The Reluctant Fart - This is probably one of the oldest farts known to man. The Reluctant Fart is a fart that
seems to have a mind of its own. It gives the impression that it likes staying where it is. It will come when it is ready,
not before. This can take half-a-day in some instances.
The Rusty Gate Fart - The sound of this fart seems almost impossible for a fart. Is is the most dry and squeaky
sound a fart can make. The Rusty Gate Fart sounds as if it would have worked a lot easier if it had been oiled. It sounds
like a fart that hurts.
The S.B.D. Fart - S.B.D. stands for Silent But Deadly. This is no doubt one of the most common farts that exists.
No problem of identification with this one.
The Sandpaper Fart - This one scratches. Otherwise it may not amount to much. You should remember that if you
reach back and scratch, it automatically becomes a Scratchass Fart. Common.
The Skillsaw Fart - A truly awesome fart. It vibrates the farter. Really shakes him up. People back away. It
sounds like an electric skillsaw ripping through a piece of half-inch plywood. Very impressive. Not too common.

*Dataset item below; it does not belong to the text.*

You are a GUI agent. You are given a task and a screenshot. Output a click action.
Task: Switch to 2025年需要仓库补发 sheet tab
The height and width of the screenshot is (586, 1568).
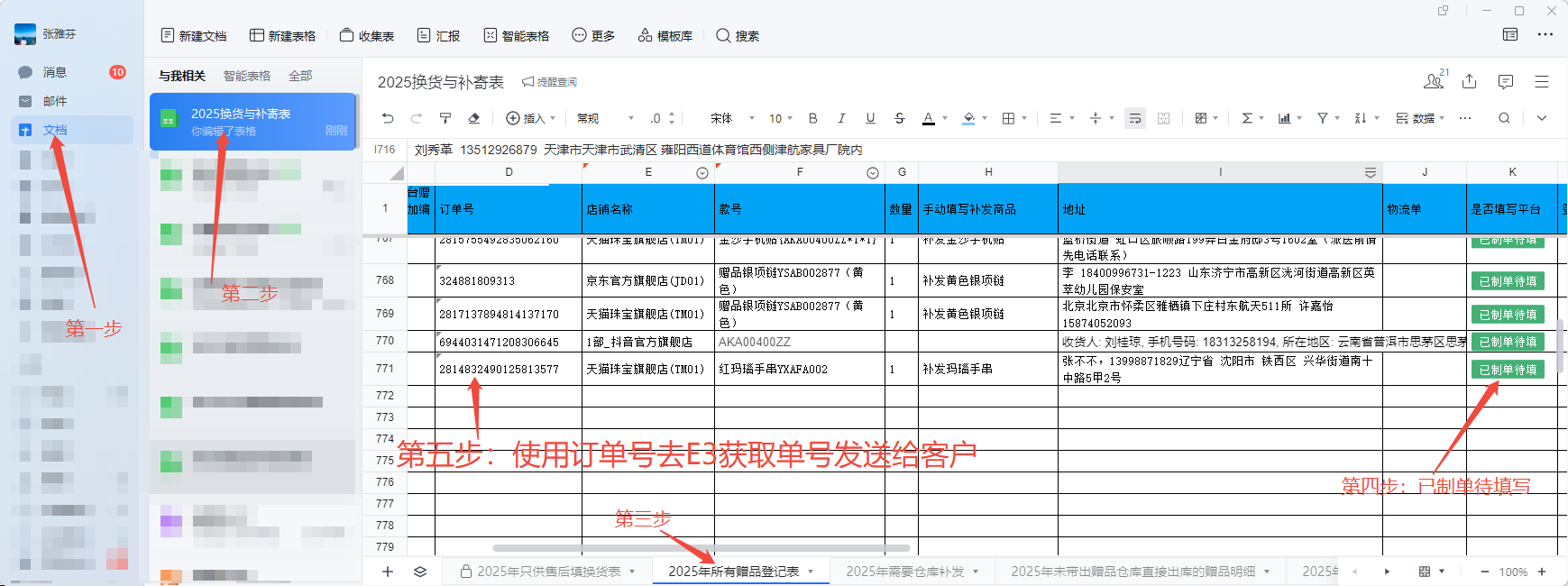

The Sonic Boom Fart - The people who believe in this fart claim it is even bigger than the Biggest Fart In The
World Fart. The Sonic Boom Fart is supposed to shake the house and rattle the windows. This is ridiculous. No fart in the
world shakes houses and rattles windows. A fart that could do that would put the farter into orbit or blow his crazy head
off.
The Splatter Fart - Unfortunately the Splatter Fart exists. It is the wettest of all farts. It probably should
not be called a fart at all.
The Stutter Fart - If you think stuttering is funny, this is a very funny fart. It is a fart that can't seem
to get going. The sound is best described as pt,pt,pt-pt,pt-pt-pt,pop,pop-pop-pop-POW! It is usually a forced-out fart that
gets caught crossways, as they say, and only gets farted after considerable effort.
The Taco Bell Fart - The Taco Bell Fart is far richer and full-bodied than your ordinary Junk Fart and takes
longer to build up. Sometimes hours or even a day. But it will get there. And it will hang around after, too. Even on a windy
day.
The Teflon Fart - Slips out without a sound and no strain at all. A very good fart in situations where you would
rather not fart at all. You can be talking to someone and not miss saying a word. If the wind is right he will never know.
The Thank God I'm Alone Fart - Everyone knows this rotten fart. You look around after you have farted and say,
"Thank God I'm alone." Then you get out of there fast!
The Tickle Fart - A group one only and one of the easiest to identify. Usually a slow soft sort of fart. If
you like being tickled this is the fart for you!